MCP Ponderings
Agents are only as good as the access they have to accurate data and business functions. LLMs have a cut off point as to what they know - they're trained on a set of data and anything beyond that is unknown to them - therefore to build useful agents you need to provide a way for them to access data beyond that corpus. This could be more your own business data or just more recent information. To enable this Anthropic introduced Model Context Protocol (MCP) as an open standard to build these connections to data-sources and tooling. Since then, MCP has exploded into the most common way of providing tools to AI Agents.
There are 2 main types of MCP Server - local which you download and run on your machine (just like a CLI tool) and remote that you connect to through a URL (just like an API). They can both be configured and they both have their risks - so we need to consider how we safely manage these in our environment, building on how we control and manage APIs and software and APIs.
Local MCP Servers (stdio)
There are thousands of pre-built MCP servers out there to download and use - some official but mostly unofficial community built servers created by interested developers or their AI Agents. According to Equixly 43% of MCP servers contain command injection flaws and 30% permit unrestricted URL fetching, so it is important to understand what you are running. This highlights the fact that traditional security practices still apply to the agentic space - often more than ever. Supply chain security and least privilege are more critical than ever when you have non-deterministic agent flows handling data through community tooling.
Often these are documented with a single command to download and run that you add to your agent config - using npx or uvx, however you can usually still download, build and run in the traditional way you would opensource projects to ensure you stick to the version you have verified. This way you have a level of control over the tools you are using but would still need to be sure to keep dependencies up to date.
Remote MCP Servers (streamable-http / sse)
In a lot of ways use of a remote MCP server is very similar to using a third-party API as part of your application, in fact some places I've seen MCP tools provided where there wasn't previously even an API or access to the MCP be made easier than it was previously to get access to the API. There are however some key differences:
As Agents connect to MCP servers they will initialise a session and list the tools available with their specifications dynamically as a kind of discovery each session which is loaded into the agent context. The ensures they always have the latest tool definitions, can adapt accordingly and don't need to review a separate spec or changelog if the tooling is updated.

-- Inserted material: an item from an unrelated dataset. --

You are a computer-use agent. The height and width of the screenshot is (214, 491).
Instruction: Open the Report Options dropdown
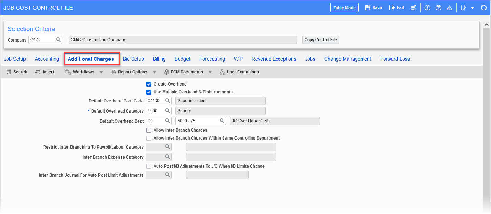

As they are being used in a non-deterministic process, you don't know up front what your agent will be sending them. For example agents build the tool call based on their language model, your input and the tool specification without formal object declarations, so it is all open to interpretation which may lead to unexpected sequences of tools or needing to retry to get parameter formats correct. Whilst APIs would typically define input types using json schema, MCP defines tools with textual descriptions. One example I've seen was with timestamp formats where the backend the tool interacted with was expecting ISO8601 format but the agent was trying to use relative times.
Security checklist for MCP
Ultimately, the responsibility for the security and integrity of these systems remains entirely with the user. Because agentic flows are non-deterministic the risk of an unintended action, triggered by a flawed community tool or a prompt injection, is higher than in traditional software.
- Audit the tooling - whether this is the source code downloaded or the provider of the hosted server - before you connect you should ensure you can trust it with your data.
- Isolate downloaded tools to limit the risk of command injection, for example running the MCP server within a Docker container controlling what they can access. For remote MCP servers, routing calls through a gateway gives similar control to restrict, observe and adjust interactions as needed.
- Credentials - Use dedicated credentials for MCP tooling that can be revoked, and apply the principle of least-privilege so they only have permissions they need.
- Approvals - Ensure that sensitive actions require a human approval.
- Review that the tools continue to work as you intended them to.